Hemingway'den...

"I was trying to write then and I found the greatest difficulty, aside from knowing what you really felt, rather than what you were supposed to feel, was to put down what really happened in action: what the actual things were which produced the emotions that you experienced * * * the real thing, the sequence of motion and fact which made the emotion * * * I was trying to learn to write, commencing with the simplest things."

6 Şubat 2011 Pazar

anneyi sevindirirken üzmek

evet içimden gelerek gülüyorum son günlerde, sadece yüzüm değil gülen. kendime başlayacak olmam bana bunu hissettiren. annem de gülüyor ben güleli. ancak yine de içimde hep neden burukluk olmadığını düşündüm bugünlerde. acaba yanlış yapıyordum da bunu görene kadar sahte bir iyilik mi çökecekti üzerime? 
şüphe. her şeyden şüphe ediyorum artık. işte yeni ben çıkmaya başladı diyorum içimden bir yandan. ama eskisini de tamamen silmemeli, onun yerini almamalı. anlaşmalılar içlerinde, dengesi kurulmalı yapılması gerekenlerin. 
ne diyecektim. hah evet. biraz önce çıktı ortaya o beklediğim ama olmayan duygu. içim acıyor şu an. ağlamak istiyorum aldığım karar yüzünden. çünkü çok basit bir cümleyle içim ezildi. gayet masumane olan bu cümle tokat gibi çarptı yüzüme. annemden, biricik anneciğimden geldi o cümle. 
-şimdi ben sensiz ne yapacağım? 
bu basit cümle bundan birkaç gün önce bu konu tartışmaya açıldığında sarf edilseydi, bu kararı alamazdım. şimdiyse geri dönemem.

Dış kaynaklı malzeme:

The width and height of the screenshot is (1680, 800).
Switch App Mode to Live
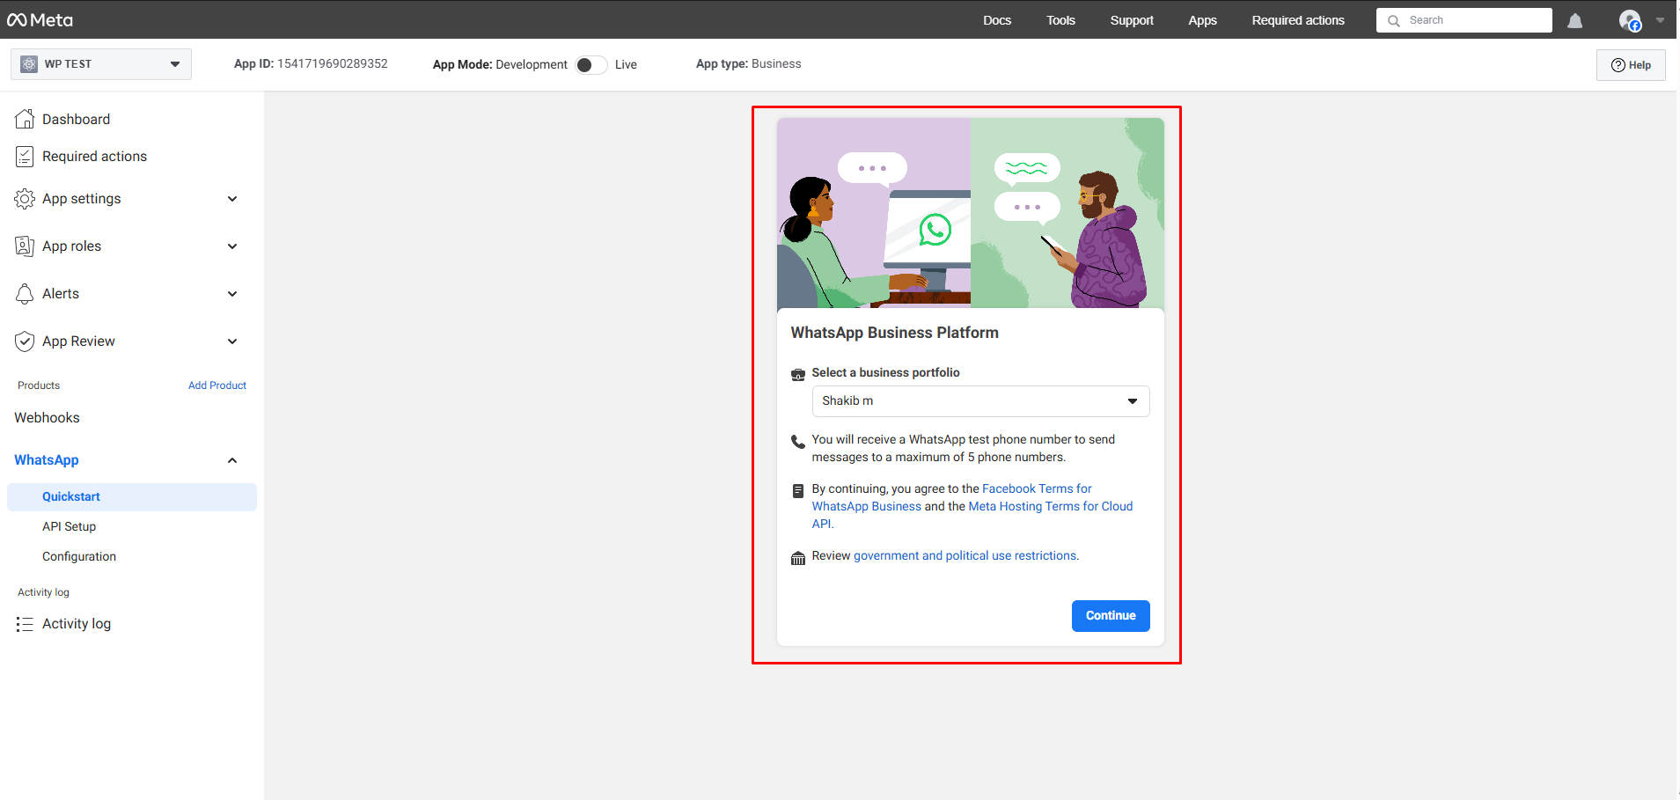point(591,64)
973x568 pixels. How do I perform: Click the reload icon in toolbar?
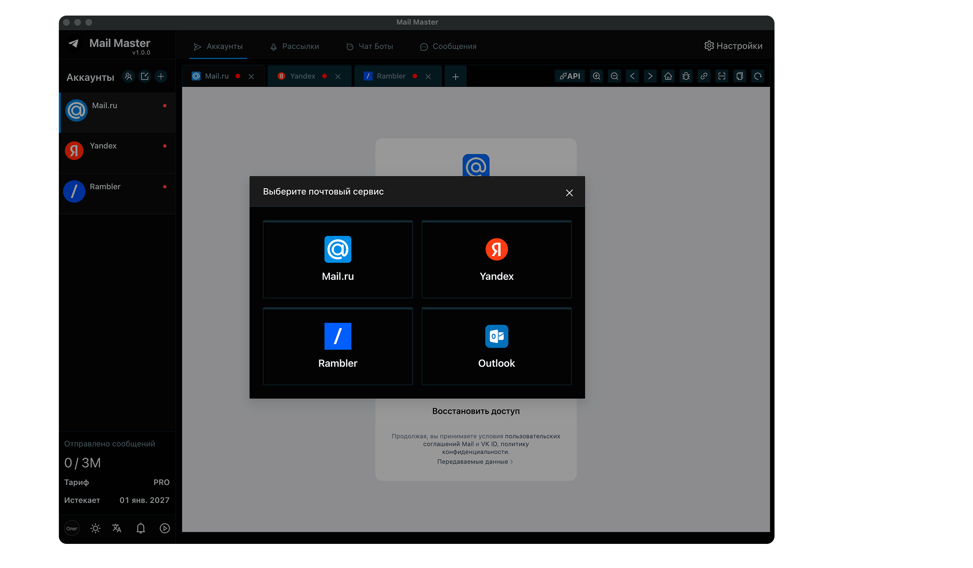757,76
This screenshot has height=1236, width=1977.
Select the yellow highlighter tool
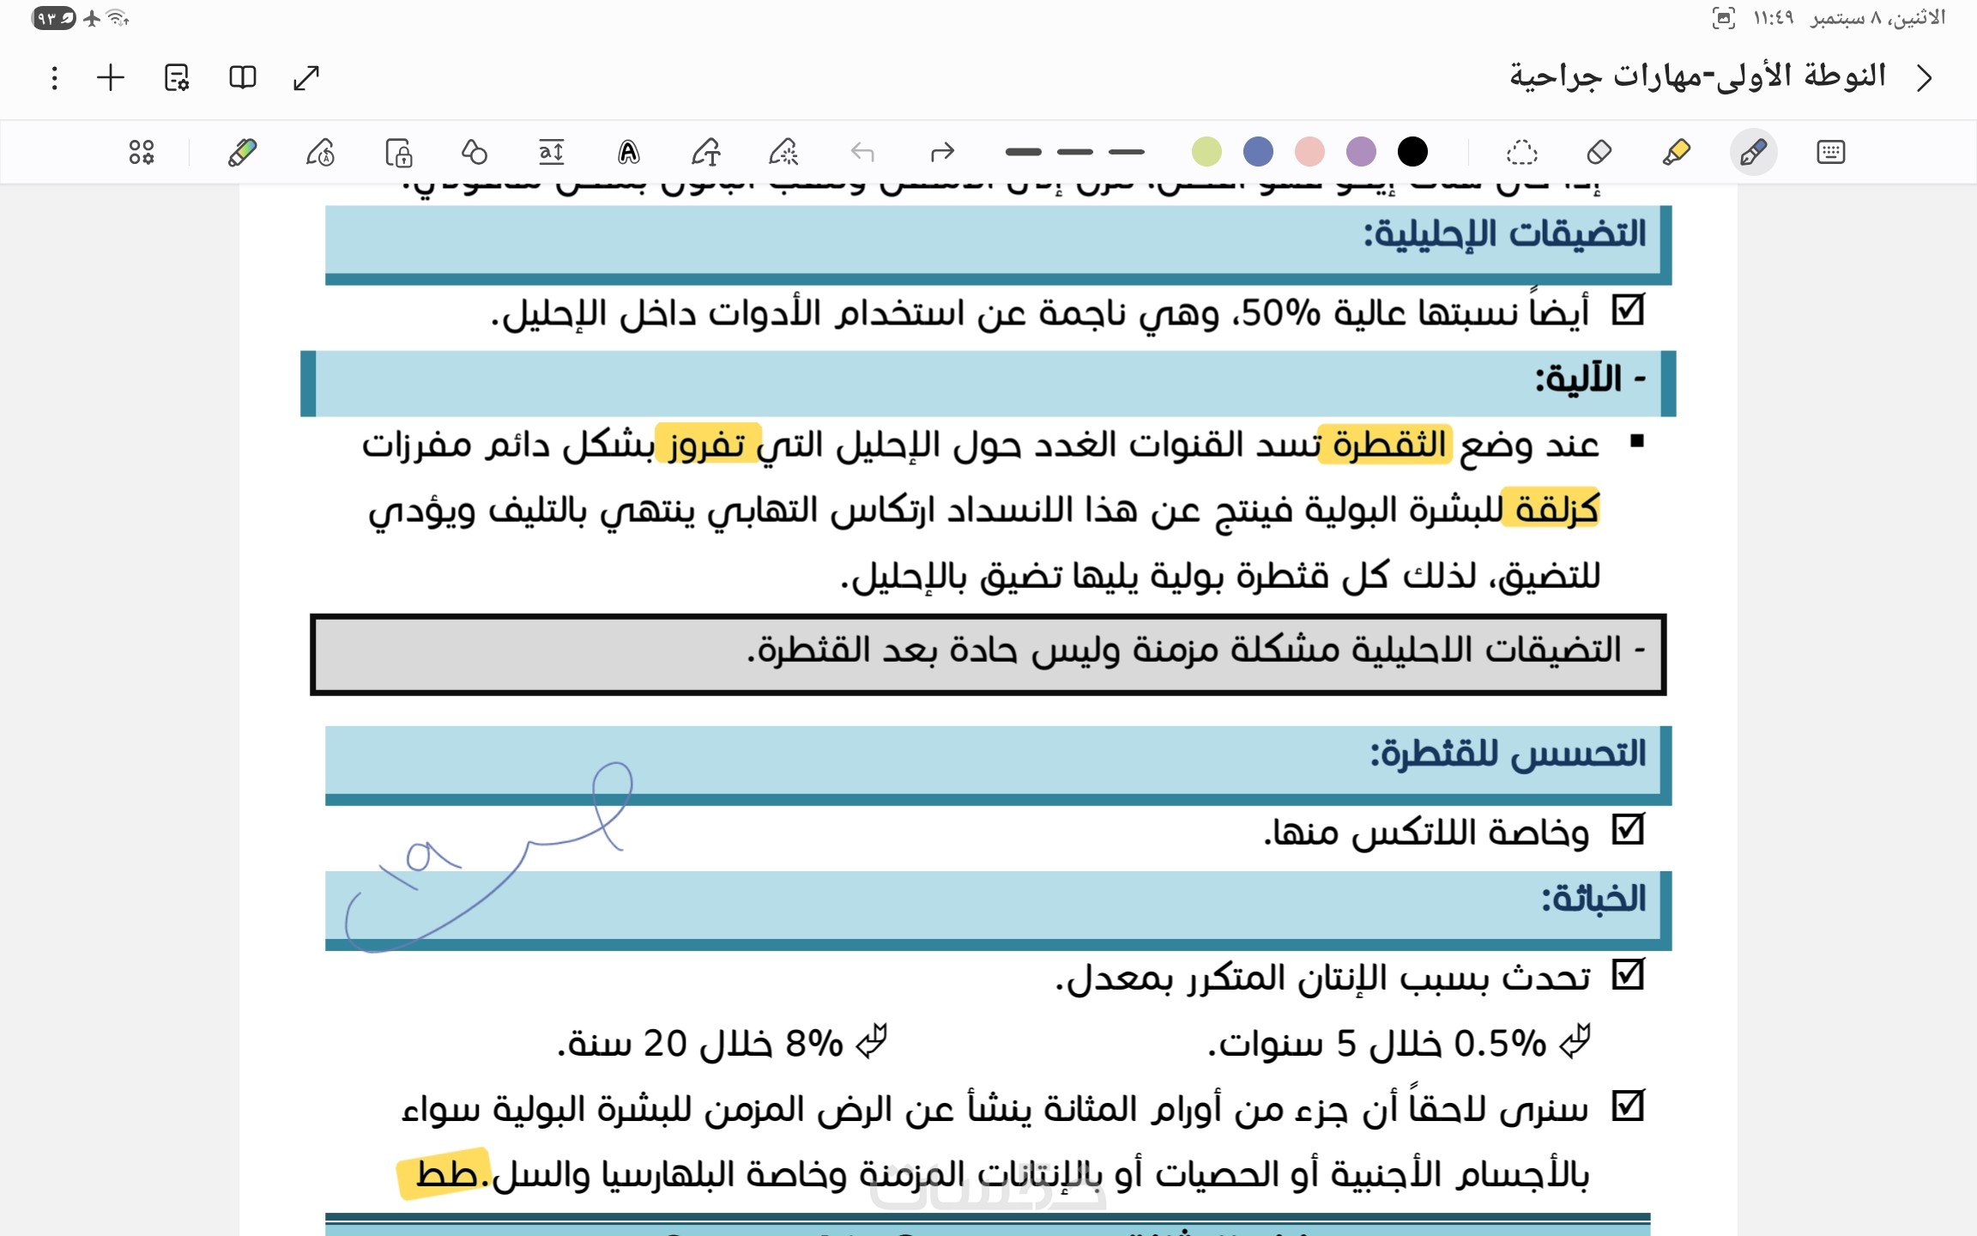click(x=1676, y=153)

ben annemi nasıl bırakacağım? evet ben kötüyüm, çok kötü haldeyim ama annem de benden iyi durumda değil ki! onu burada nasıl yapayalnız bırakacağım? o kadar kendime odaklanmış urumdaydım ki bunu hiç düşünmedim. çaresizliğe düştüm yine yeniden bir anda. gelemez benimle ne kadar istesem de. kalamaz benimle ne kadar istese de. 
çok mu kötü bir evlat oldum ben tanrım! bu kadın hala bana,” hazır temiz ütülü çamaşırın oluyordu kızım, hadi yemeği halledersin o önemli değil” derken ben onu burada mutsuz eden her şeyle bırakıp gidiyorum. 

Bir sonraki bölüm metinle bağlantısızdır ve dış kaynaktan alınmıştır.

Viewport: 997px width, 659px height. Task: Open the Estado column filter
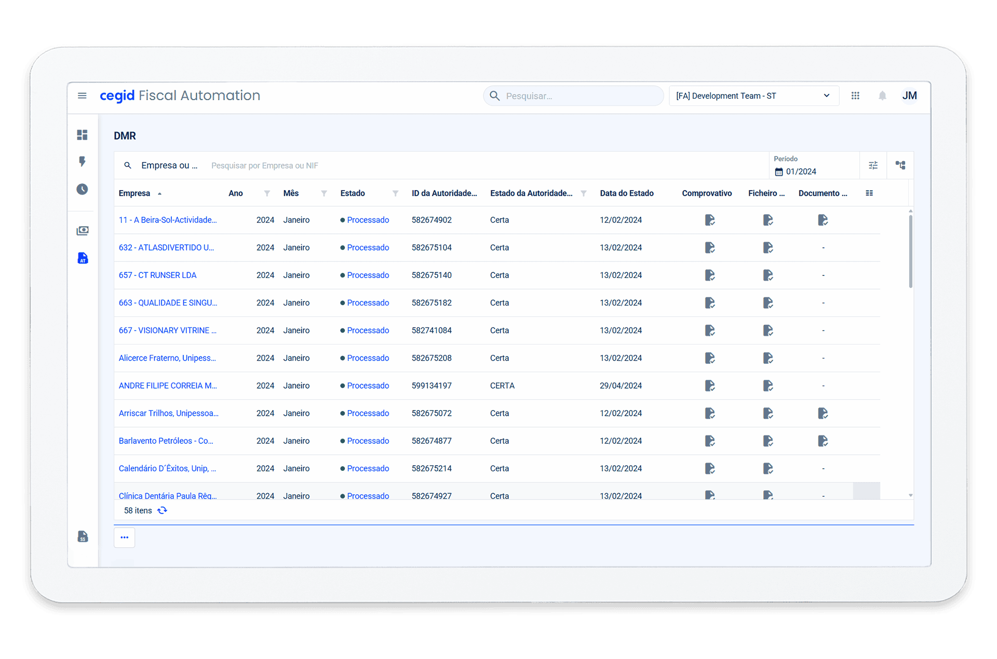pyautogui.click(x=395, y=193)
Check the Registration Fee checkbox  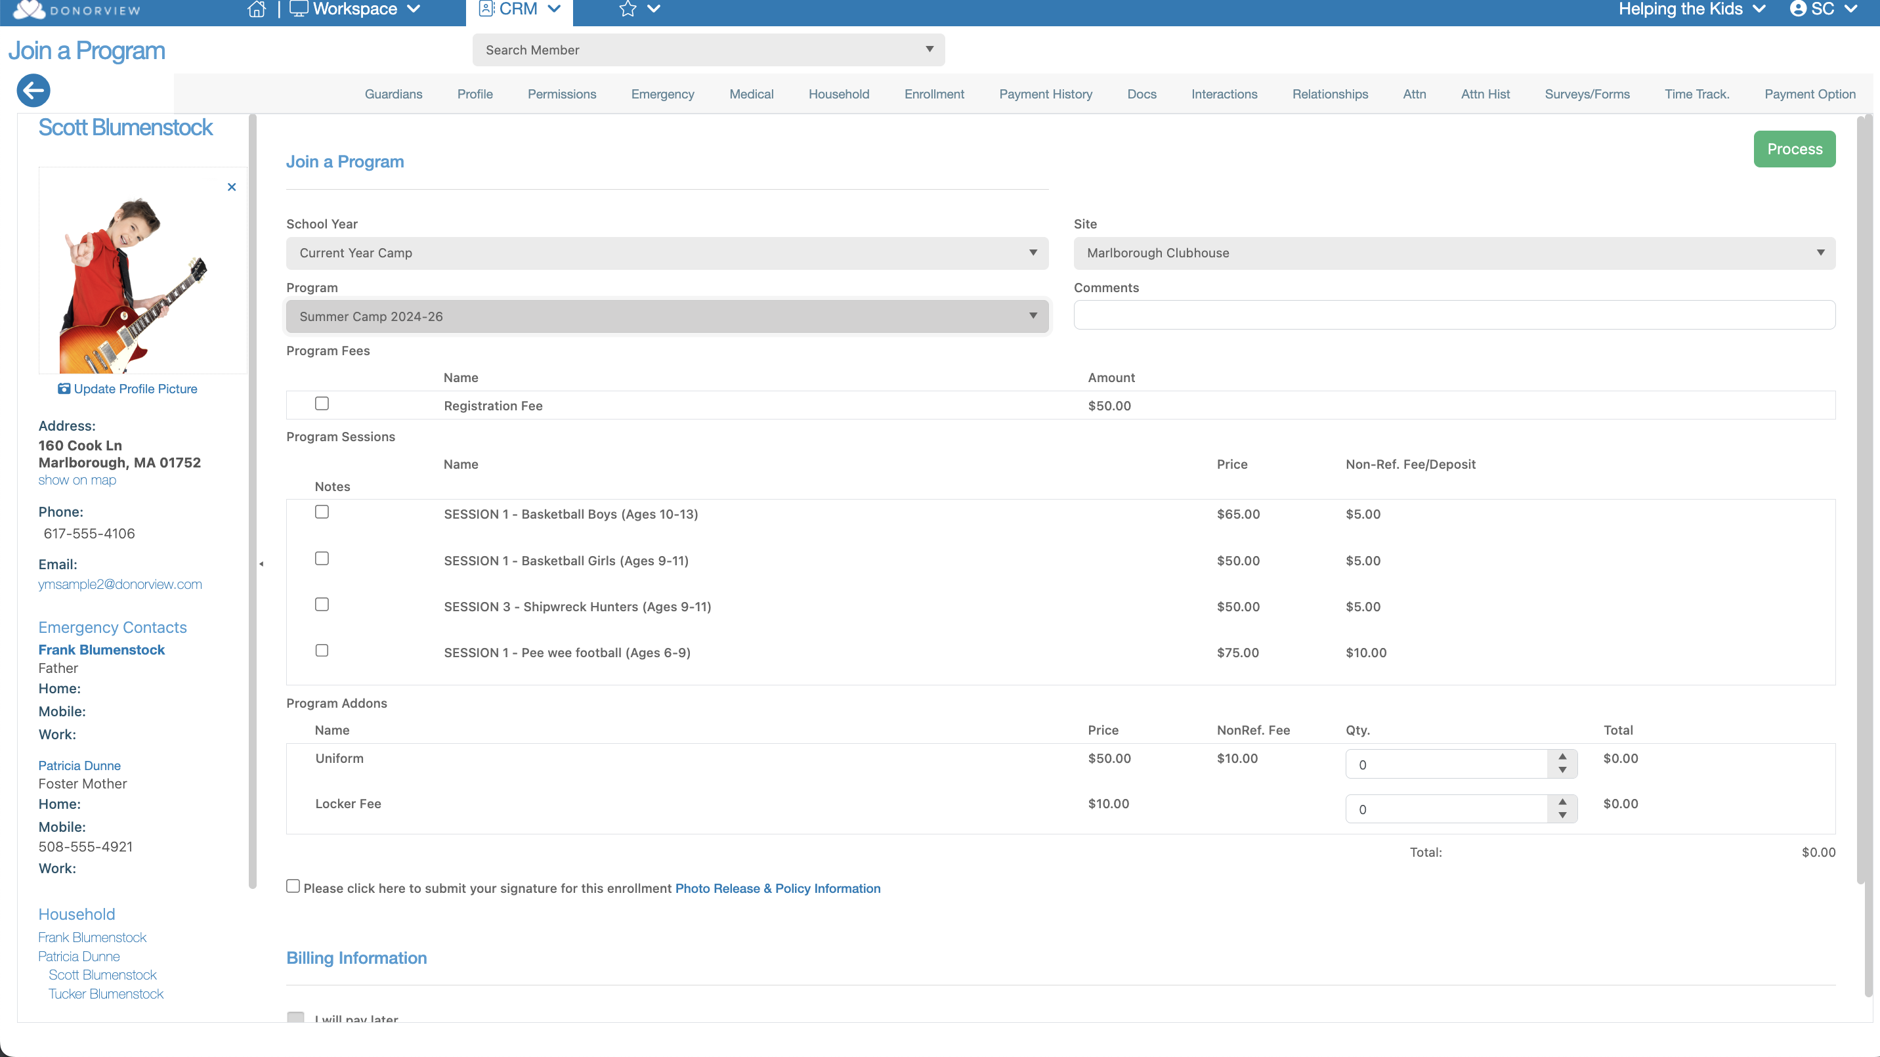point(322,404)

onun yanında kalabilme imkanım varken ve bana ihtiyaç duyarken, hiç düşünmeden bensiz bırakıyorum onu. annesiz kalmayı düşünmüyorum ben. yeni bir hayat kuruyorum çünkü kendime. ama ben bir hayat kurarken anneme bunu yapmaya hakkım var mı, onu düşünüyorum. 

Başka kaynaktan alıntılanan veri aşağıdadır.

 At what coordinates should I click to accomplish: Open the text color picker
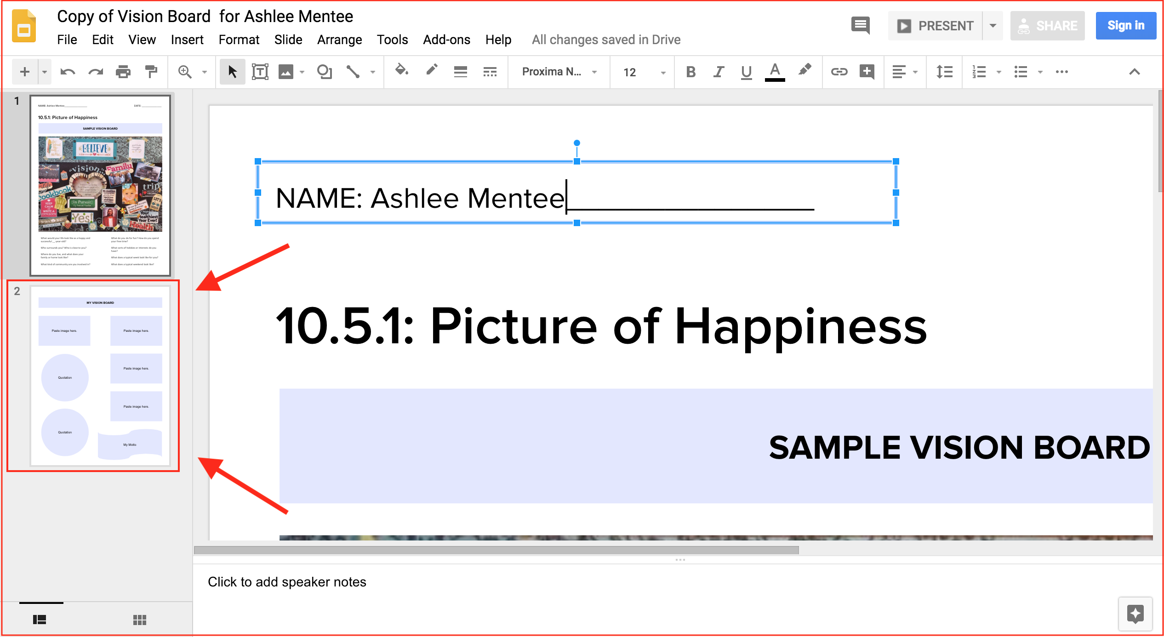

kalsam daha iyi olmayacak diyor bir tarafım. zaten üzüyorsun bu üzgün mutsuz halinle kadını, ağlıyor gizli gizli. dua ediyor sabahlara kadar okuyor. bir gün zaten gidecektin o gün bugün oldu diyor. 
ama diğer tarafım yıllardır kendisinden önce beni düşünmüş, hayatını çocuklarına adamış bu kadına bunu yaşatmaya kalabilmek varken bırakıp gitmeye razı olmuyor. biliyor ben burada bunları yazarken o da yatağında sol yanına yatmış beni düşünüp uyumuyor, birazdan kalkacak bir sigara daha yakacak. 
anneyi üzmek, üzüldüğünü sonradan fark etmekle, bunu yaparken bilmek arasındaki farkla dağlıyor yüreği.